Selected excerpt =>
=======

I am going to apply a negative binomial regression model on the dataset and examine the model scores and the features' weight and significance using cross-validation (K-Fold). Here is the dataframe after applying the MinMax scaler. w4 is a categorial variable.
data.head()
w1 w2 w3 w4 Y
0 0.17 0.44 0.00 2004 1
1 0.17 0.83 0.22 2004 0
2 0.00 1.00 0.34 2005 0
3 1.00 0.00 1.00 2005 1
4 1.00 0.22 0.12 2006 3
I used the following code to get the score of the trained model on the test dataset, but it seems there is a problem in addressing the train and test dataset for the model. I appreciate if anyone can help.
scores = []
kfold = KFold(n_splits=10, shuffle=True, random_state=1)
for train, test in kfold.split(data):
model = smf.glm(formula = "Y ~ w1 + w2 + w3 + C(w4)", data=X.iloc[train,:], family=sm.families.NegativeBinomial()).fit()
scores = scores.append(model.get_prediction(X.iloc[test,:])
print(scores)
Have you defined the X nad Y? It seems that you are passing the data
DataFrame to the kfold.split
method, yet you later reference the X and Y as data objects. Try setting up X = data[['w1', 'w2', 'w3', 'w4']]
first, and then reference them as you did in your example.
Also, I noticed that you overwrite your original scores
list in scores = model.get_prediction(X.iloc[test,:])
For instance:
X = data[['w1', 'w2', 'w3', 'w4']].values
Y = data['Y'].values
preds, scores = [], []
kfold = KFold(n_splits=10, shuffle=True, random_state=1)
for train_idx, test_idx in kfold.split(data):
X_train, X_test = X[train_idx], X[test_idx]
y_test = Y[test_idx]
model = smf.glm(formula = "Y ~ w1 + w2 + w3 + C(w4)",
data=X_train,
family=sm.families.NegativeBinomial()).fit()
preds.append(model.get_prediction(X_test))
scores.append(model.score(X_test, y_test))
print(scores)

=======

Recorded information =>

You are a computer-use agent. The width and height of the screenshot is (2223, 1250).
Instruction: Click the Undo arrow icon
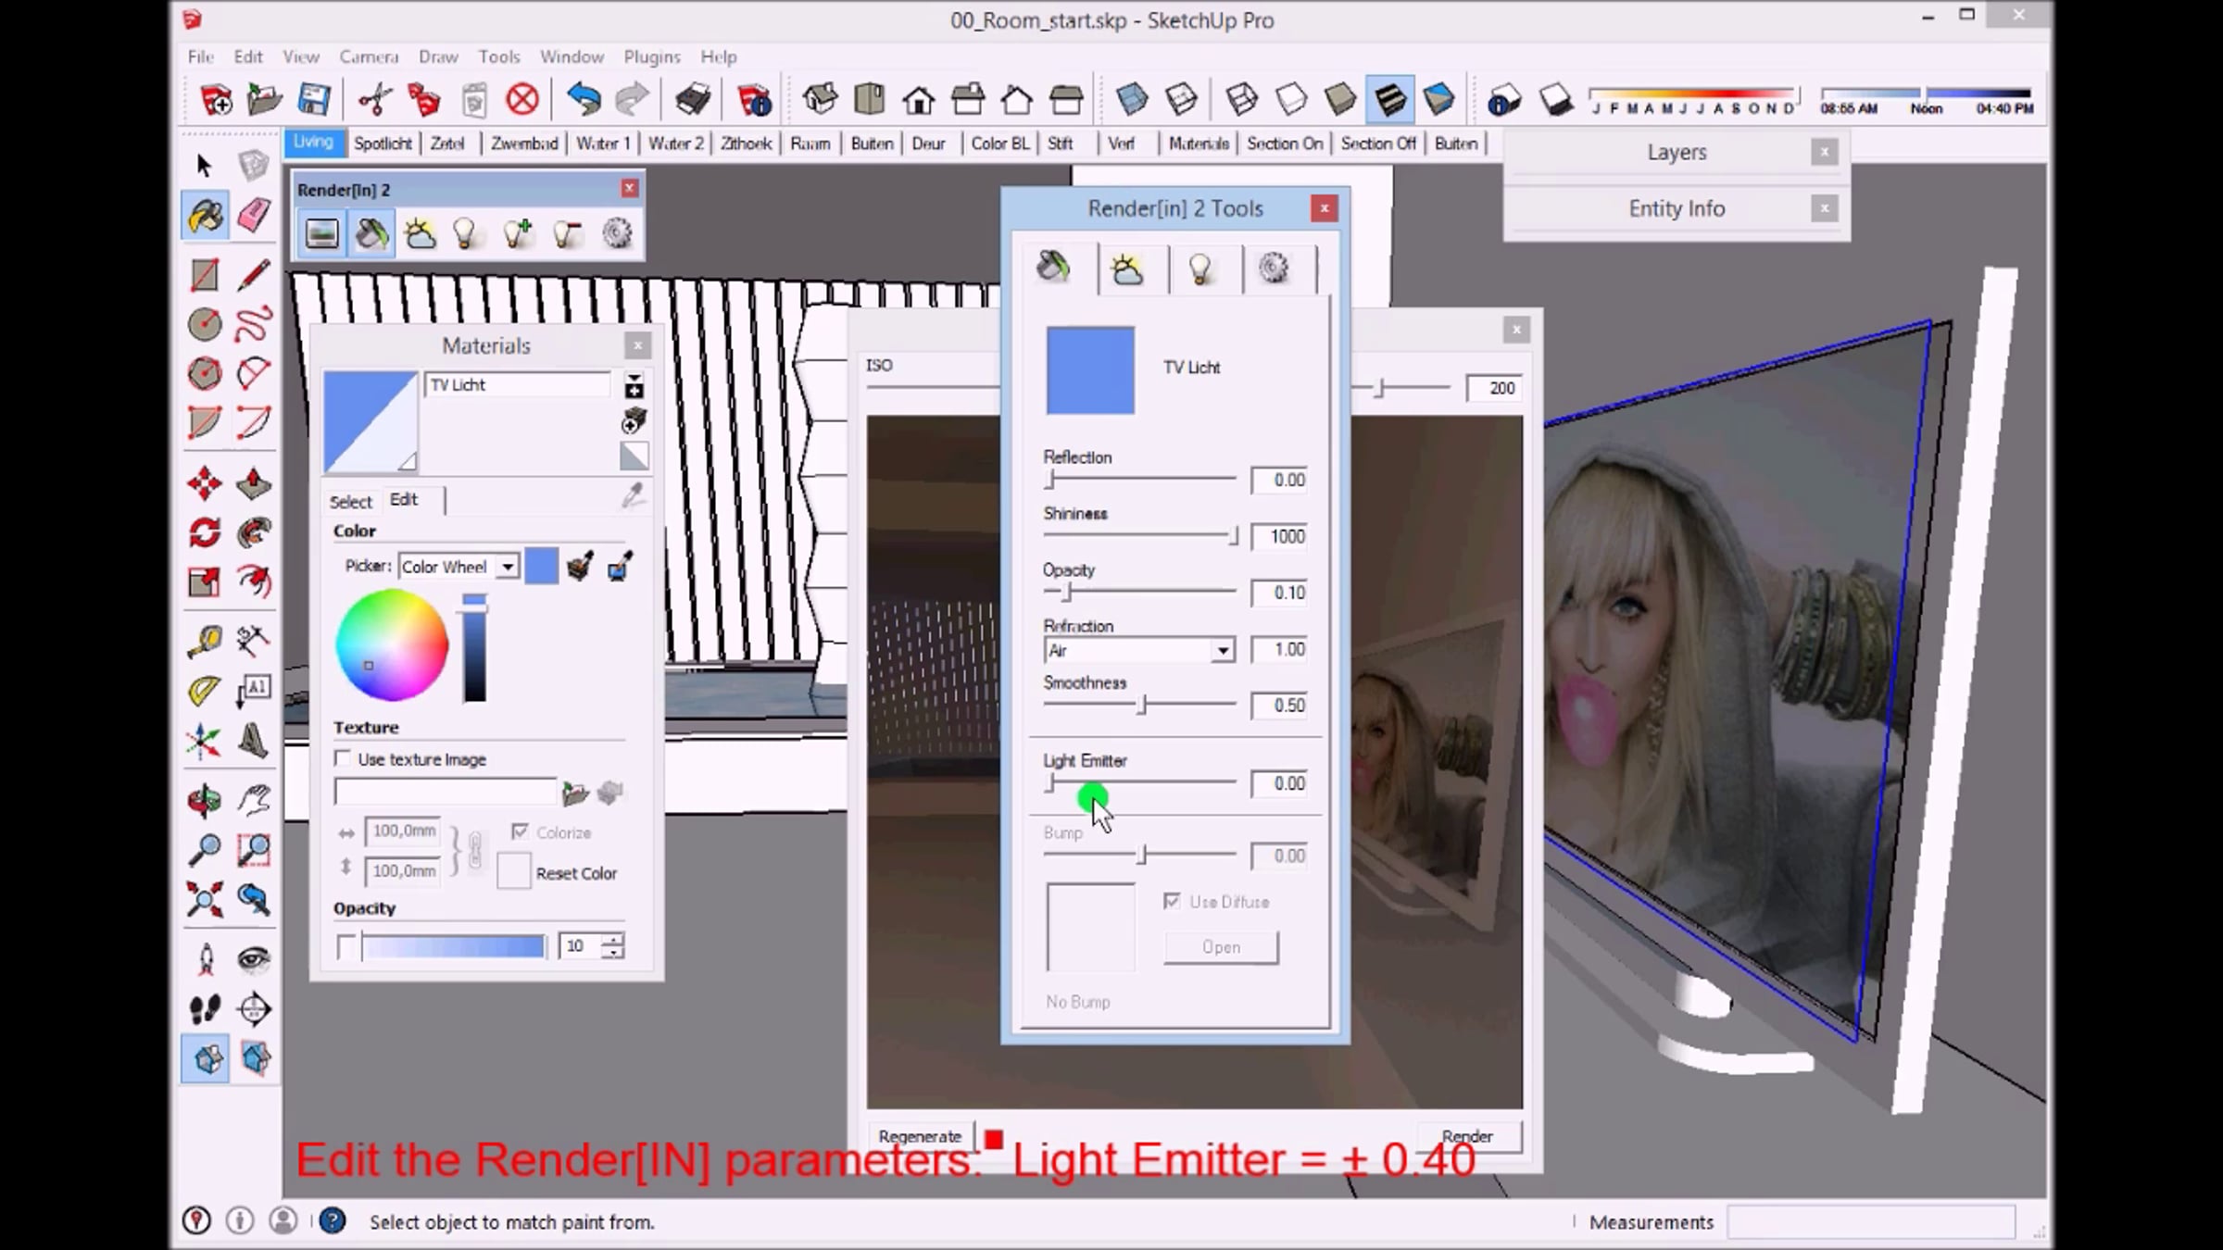(x=583, y=99)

=======

Prompt A => According to the regression thread, which variable in the dataframe is categorical?
Prompt B => Reproduce everything in the regression thread from "for train, test" down to "in your example.".
The listing has no connection to the regression thread.

Answer A => w4

Answer B =>
for train, test in kfold.split(data):
model = smf.glm(formula = "Y ~ w1 + w2 + w3 + C(w4)", data=X.iloc[train,:], family=sm.families.NegativeBinomial()).fit()
scores = scores.append(model.get_prediction(X.iloc[test,:])
print(scores)
Have you defined the X nad Y? It seems that you are passing the data
DataFrame to the kfold.split
method, yet you later reference the X and Y as data objects. Try setting up X = data[['w1', 'w2', 'w3', 'w4']]
first, and then reference them as you did in your example.